Although, who suggested that endo/exotoxin released by Mycobacterium tuberculosis act as chemical mutagens in generating CA in affected individual [33]. Other similar infections caused by Mycobacterium Lepra and number of viruses, including A and B hepatitis (Chatterjee and Ghosh, 1989) were demonstrated to cause different CAs in human lymphocytes [34].

These abnormalities may involve the autosomes, sex chromosomes, or both. The disruption of the DNA sequence could alter the genes carried on the affected chromosomes results in a mutation. Such a change may alter the protein coded by a gene. Often, however, a mutation could also result in disruption of gene functionality, which result in altered or missing proteins for metabolism which cause genetic diseases. Only mutations occurring to the DNA in the gametes will potentially pass on to the offspring. An elevated frequency of structural chromosome aberrations could be directly caused by an abnormally high incidence of DNA double-strand breaks. Chromosomal breakage can result in several different structural rearrangements, some of which give rise to abnormalities of chromosomal segregation at mitosis. For example, terminal deletions due to a break of a single chromatid will result in a centric derivate chromosome plus an acentric fragment. Because of its failure to bind the mitotic spindle, the fragment may be permanently lost in the subsequent cell division and may be seen body at metaphase or anaphase [35]. However, although P. aeruginosa ETA was shown to cause different CAs, but also the mechanism still unknown.
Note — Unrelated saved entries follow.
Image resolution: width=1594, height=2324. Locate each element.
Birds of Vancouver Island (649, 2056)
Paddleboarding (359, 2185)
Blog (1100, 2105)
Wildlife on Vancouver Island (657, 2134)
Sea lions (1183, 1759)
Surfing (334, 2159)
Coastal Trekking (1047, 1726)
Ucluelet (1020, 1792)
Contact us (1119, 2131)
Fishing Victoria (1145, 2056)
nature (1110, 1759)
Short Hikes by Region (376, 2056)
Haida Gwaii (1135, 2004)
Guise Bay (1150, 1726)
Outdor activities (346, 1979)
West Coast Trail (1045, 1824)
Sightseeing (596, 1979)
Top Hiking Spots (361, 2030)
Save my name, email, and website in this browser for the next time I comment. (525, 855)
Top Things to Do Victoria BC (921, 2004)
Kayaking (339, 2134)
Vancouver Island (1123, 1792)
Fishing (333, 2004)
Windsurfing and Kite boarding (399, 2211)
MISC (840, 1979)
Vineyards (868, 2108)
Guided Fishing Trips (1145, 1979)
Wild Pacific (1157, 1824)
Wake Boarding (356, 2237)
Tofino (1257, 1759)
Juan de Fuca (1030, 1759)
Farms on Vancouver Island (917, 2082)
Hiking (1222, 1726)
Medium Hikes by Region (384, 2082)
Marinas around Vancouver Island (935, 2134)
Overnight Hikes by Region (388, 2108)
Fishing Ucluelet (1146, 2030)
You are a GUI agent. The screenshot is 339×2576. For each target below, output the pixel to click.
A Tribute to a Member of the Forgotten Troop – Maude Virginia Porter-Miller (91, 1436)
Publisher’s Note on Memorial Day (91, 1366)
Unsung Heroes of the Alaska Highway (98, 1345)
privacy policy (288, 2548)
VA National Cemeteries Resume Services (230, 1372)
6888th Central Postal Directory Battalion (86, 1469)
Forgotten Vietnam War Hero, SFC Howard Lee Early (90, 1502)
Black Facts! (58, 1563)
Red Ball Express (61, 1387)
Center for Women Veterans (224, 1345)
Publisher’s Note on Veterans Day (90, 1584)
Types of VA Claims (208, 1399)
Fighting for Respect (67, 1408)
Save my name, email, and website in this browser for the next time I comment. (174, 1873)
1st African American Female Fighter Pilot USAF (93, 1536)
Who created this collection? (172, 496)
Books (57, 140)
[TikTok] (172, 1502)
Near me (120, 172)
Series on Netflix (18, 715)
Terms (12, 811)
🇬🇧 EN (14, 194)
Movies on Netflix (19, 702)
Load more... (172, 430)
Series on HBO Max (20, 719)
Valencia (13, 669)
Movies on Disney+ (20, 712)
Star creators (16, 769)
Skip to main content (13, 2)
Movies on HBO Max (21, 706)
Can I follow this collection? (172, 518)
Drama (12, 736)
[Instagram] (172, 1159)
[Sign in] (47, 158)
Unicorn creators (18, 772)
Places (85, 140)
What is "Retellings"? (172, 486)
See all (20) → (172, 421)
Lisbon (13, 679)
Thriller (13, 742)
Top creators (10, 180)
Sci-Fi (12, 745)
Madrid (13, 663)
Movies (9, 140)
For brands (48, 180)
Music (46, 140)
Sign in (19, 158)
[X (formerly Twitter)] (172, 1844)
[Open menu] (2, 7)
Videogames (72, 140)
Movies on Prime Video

ETA effect on sperm normality’s: It is known that the abnormality that occur in germ cells transfer by the movement to subsequent generations and thus constitute one of the most important genetic risk due to carcinogenic effect while the distortions that occur in somatic cells may cause a risk to the individual himself [36].

The results in Table 7 indicating that, the abnormality in the sperm was increase as the dose of ETA increase and this incensement is significant when compared with negative control after seven days of mice treatment.

Sperm abnormality includes: amorphous head, banana head, two head, head without hook, divided tail, coiled tail and others abnormalities. It was noted that the abnormality in divided tail more than other abnormality because of toxin effect on protein concentration in tail which made of protein in most contents.

Another bacteria product decrease sperm head abnormalities like Lactobacillus acidophilus [37]. Also, some chemicals caused decreases in sperm head abnormality like dimethoxyethyl phthalate, epichlorohydrin and formaldehyde [38].

Pseudomonas aeruginosa was found able to produce significant amount of exotoxin A in growth medium. Productivity of exotoxin A was enhanced by using NTA in growth medium, and reduced in isolates producing proteases. Inhibitors were effecting in protecting the toxin from degradation. The molecular weight of purified ETA was found to be 65,000 Dalton. Numbers of cytogenetic effects in mice caused by ETA were detected depending on changes such as (MI, MN, CAs and sperm abnormalities). My Recommendations Further research is needed concerning the use of this toxin for vaccination against P. aeruginosa. Genetic studies include localization of structural and regulatory genes related to exotoxin a synthesis. Genetic engineering used to more production of exotoxin A of P. aeruginosa by cloning.